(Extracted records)
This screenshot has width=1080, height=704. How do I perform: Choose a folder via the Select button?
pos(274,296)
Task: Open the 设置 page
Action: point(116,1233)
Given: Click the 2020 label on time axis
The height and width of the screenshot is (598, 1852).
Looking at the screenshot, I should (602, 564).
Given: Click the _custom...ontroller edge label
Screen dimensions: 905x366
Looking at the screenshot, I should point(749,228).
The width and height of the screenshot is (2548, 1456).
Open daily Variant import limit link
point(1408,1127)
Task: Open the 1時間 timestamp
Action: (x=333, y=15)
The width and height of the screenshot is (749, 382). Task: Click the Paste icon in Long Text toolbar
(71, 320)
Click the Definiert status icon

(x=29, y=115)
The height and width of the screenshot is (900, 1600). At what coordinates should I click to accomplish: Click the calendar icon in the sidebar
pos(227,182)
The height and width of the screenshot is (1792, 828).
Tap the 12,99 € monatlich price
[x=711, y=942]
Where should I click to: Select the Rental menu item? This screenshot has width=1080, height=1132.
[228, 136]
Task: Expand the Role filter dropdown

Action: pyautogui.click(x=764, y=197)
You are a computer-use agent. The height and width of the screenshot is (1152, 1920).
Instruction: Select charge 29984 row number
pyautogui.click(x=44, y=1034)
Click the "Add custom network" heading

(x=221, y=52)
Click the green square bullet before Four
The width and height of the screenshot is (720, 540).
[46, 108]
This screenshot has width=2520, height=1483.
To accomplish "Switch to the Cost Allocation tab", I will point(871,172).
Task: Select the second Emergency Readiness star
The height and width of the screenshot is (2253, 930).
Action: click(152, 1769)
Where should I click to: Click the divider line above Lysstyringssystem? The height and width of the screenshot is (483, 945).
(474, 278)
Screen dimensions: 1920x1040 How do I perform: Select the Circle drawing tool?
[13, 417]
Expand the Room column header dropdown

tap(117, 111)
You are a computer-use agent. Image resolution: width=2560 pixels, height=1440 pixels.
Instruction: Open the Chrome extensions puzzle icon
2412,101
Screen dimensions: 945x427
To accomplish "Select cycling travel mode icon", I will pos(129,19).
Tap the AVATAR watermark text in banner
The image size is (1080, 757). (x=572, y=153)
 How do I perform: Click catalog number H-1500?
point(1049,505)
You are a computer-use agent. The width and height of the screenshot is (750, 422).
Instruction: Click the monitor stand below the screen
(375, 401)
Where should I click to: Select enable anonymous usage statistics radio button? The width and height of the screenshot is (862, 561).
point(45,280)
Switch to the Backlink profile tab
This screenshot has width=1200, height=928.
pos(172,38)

> Instruction:
Rewrite the entries, switching every "Where should I click to" to "Where do I click to" and leaving all else as it is.

> Exercise solution:
This screenshot has width=1080, height=704. How do I perform: Choose a folder via the Select button?
pos(274,296)
Task: Open the 设置 page
Action: point(116,1233)
Given: Click the 2020 label on time axis
The height and width of the screenshot is (598, 1852).
Looking at the screenshot, I should (602, 564).
Given: Click the _custom...ontroller edge label
Screen dimensions: 905x366
Looking at the screenshot, I should point(749,228).
The width and height of the screenshot is (2548, 1456).
Open daily Variant import limit link
point(1408,1127)
Task: Open the 1時間 timestamp
Action: (x=333, y=15)
The width and height of the screenshot is (749, 382). Task: Click the Paste icon in Long Text toolbar
(71, 320)
Click the Definiert status icon

(x=29, y=115)
The height and width of the screenshot is (900, 1600). At what coordinates should I click to accomplish: Click the calendar icon in the sidebar
pos(227,182)
The height and width of the screenshot is (1792, 828).
Tap the 12,99 € monatlich price
[x=711, y=942]
Where do I click to: Select the Rental menu item? This screenshot has width=1080, height=1132.
[228, 136]
Task: Expand the Role filter dropdown

Action: pyautogui.click(x=764, y=197)
You are a computer-use agent. The height and width of the screenshot is (1152, 1920).
Instruction: Select charge 29984 row number
pyautogui.click(x=44, y=1034)
Click the "Add custom network" heading

(x=221, y=52)
Click the green square bullet before Four
The width and height of the screenshot is (720, 540).
[46, 108]
This screenshot has width=2520, height=1483.
To accomplish "Switch to the Cost Allocation tab", I will point(871,172).
Task: Select the second Emergency Readiness star
The height and width of the screenshot is (2253, 930).
Action: click(152, 1769)
Where do I click to: Click the divider line above Lysstyringssystem? The height and width of the screenshot is (483, 945).
(474, 278)
Screen dimensions: 1920x1040 How do I perform: Select the Circle drawing tool?
[13, 417]
Expand the Room column header dropdown

tap(117, 111)
You are a computer-use agent. Image resolution: width=2560 pixels, height=1440 pixels.
Instruction: Open the Chrome extensions puzzle icon
2412,101
Screen dimensions: 945x427
To accomplish "Select cycling travel mode icon", I will pos(129,19).
Tap the AVATAR watermark text in banner
The image size is (1080, 757). (x=572, y=153)
 How do I perform: Click catalog number H-1500?
point(1049,505)
You are a computer-use agent. The width and height of the screenshot is (750, 422).
Instruction: Click the monitor stand below the screen
(375, 401)
Where do I click to: Select enable anonymous usage statistics radio button? The width and height of the screenshot is (862, 561).
point(45,280)
Switch to the Backlink profile tab
This screenshot has width=1200, height=928.
pos(172,38)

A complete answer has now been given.